*WHAT YOU SHOULD DO*: Extract all of the following data verbatim, reproducing every line in order without changing a single character.

*EXERCISE INPUTS*:
◇ ◇ ◇ ◇
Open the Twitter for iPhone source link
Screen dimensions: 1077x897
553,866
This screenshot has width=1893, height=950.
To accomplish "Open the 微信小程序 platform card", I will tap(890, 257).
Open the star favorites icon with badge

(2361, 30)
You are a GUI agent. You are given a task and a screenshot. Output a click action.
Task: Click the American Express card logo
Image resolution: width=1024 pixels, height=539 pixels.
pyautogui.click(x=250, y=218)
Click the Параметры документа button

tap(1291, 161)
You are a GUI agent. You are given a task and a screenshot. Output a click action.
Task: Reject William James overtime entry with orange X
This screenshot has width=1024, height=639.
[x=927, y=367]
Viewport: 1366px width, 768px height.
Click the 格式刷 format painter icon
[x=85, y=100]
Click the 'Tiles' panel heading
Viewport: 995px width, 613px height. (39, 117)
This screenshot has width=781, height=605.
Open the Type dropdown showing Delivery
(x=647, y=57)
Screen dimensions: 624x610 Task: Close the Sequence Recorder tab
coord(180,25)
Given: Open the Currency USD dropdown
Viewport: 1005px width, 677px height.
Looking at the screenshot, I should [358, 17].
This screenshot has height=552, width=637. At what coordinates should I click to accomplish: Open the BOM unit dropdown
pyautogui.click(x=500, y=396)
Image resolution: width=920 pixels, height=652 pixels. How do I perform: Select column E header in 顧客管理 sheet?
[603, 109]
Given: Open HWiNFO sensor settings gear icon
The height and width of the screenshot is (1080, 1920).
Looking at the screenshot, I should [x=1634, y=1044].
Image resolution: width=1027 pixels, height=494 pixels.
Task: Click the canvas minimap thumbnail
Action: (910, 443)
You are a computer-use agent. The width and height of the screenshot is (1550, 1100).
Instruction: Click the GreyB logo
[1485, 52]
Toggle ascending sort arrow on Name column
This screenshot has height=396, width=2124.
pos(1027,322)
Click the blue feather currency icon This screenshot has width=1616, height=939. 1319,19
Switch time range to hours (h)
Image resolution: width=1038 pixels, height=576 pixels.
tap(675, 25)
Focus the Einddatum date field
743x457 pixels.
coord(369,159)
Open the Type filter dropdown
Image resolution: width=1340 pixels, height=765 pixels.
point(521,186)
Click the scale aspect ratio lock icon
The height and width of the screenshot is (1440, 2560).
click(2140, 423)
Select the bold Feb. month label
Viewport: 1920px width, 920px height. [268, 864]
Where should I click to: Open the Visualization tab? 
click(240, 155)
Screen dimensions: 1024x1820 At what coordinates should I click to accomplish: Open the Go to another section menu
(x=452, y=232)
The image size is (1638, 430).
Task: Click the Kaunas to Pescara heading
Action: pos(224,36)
◇ ◇ ◇ ◇
*EXERCISE RESULT*:
Open the Twitter for iPhone source link
Screen dimensions: 1077x897
553,866
This screenshot has width=1893, height=950.
To accomplish "Open the 微信小程序 platform card", I will tap(890, 257).
Open the star favorites icon with badge

(2361, 30)
You are a GUI agent. You are given a task and a screenshot. Output a click action.
Task: Click the American Express card logo
Image resolution: width=1024 pixels, height=539 pixels.
pyautogui.click(x=250, y=218)
Click the Параметры документа button

tap(1291, 161)
You are a GUI agent. You are given a task and a screenshot. Output a click action.
Task: Reject William James overtime entry with orange X
This screenshot has width=1024, height=639.
[x=927, y=367]
Viewport: 1366px width, 768px height.
Click the 格式刷 format painter icon
[x=85, y=100]
Click the 'Tiles' panel heading
Viewport: 995px width, 613px height. (39, 117)
This screenshot has width=781, height=605.
Open the Type dropdown showing Delivery
(x=647, y=57)
Screen dimensions: 624x610 Task: Close the Sequence Recorder tab
coord(180,25)
Given: Open the Currency USD dropdown
Viewport: 1005px width, 677px height.
Looking at the screenshot, I should [358, 17].
This screenshot has height=552, width=637. At what coordinates should I click to accomplish: Open the BOM unit dropdown
pyautogui.click(x=500, y=396)
Image resolution: width=920 pixels, height=652 pixels. How do I perform: Select column E header in 顧客管理 sheet?
[603, 109]
Given: Open HWiNFO sensor settings gear icon
The height and width of the screenshot is (1080, 1920).
Looking at the screenshot, I should [x=1634, y=1044].
Image resolution: width=1027 pixels, height=494 pixels.
Task: Click the canvas minimap thumbnail
Action: (910, 443)
You are a computer-use agent. The width and height of the screenshot is (1550, 1100).
Instruction: Click the GreyB logo
[1485, 52]
Toggle ascending sort arrow on Name column
This screenshot has height=396, width=2124.
pos(1027,322)
Click the blue feather currency icon This screenshot has width=1616, height=939. 1319,19
Switch time range to hours (h)
Image resolution: width=1038 pixels, height=576 pixels.
tap(675, 25)
Focus the Einddatum date field
743x457 pixels.
coord(369,159)
Open the Type filter dropdown
Image resolution: width=1340 pixels, height=765 pixels.
point(521,186)
Click the scale aspect ratio lock icon
The height and width of the screenshot is (1440, 2560).
click(2140, 423)
Select the bold Feb. month label
Viewport: 1920px width, 920px height. [268, 864]
Where should I click to: Open the Visualization tab? 
click(240, 155)
Screen dimensions: 1024x1820 At what coordinates should I click to accomplish: Open the Go to another section menu
(x=452, y=232)
The image size is (1638, 430).
Task: Click the Kaunas to Pescara heading
Action: pos(224,36)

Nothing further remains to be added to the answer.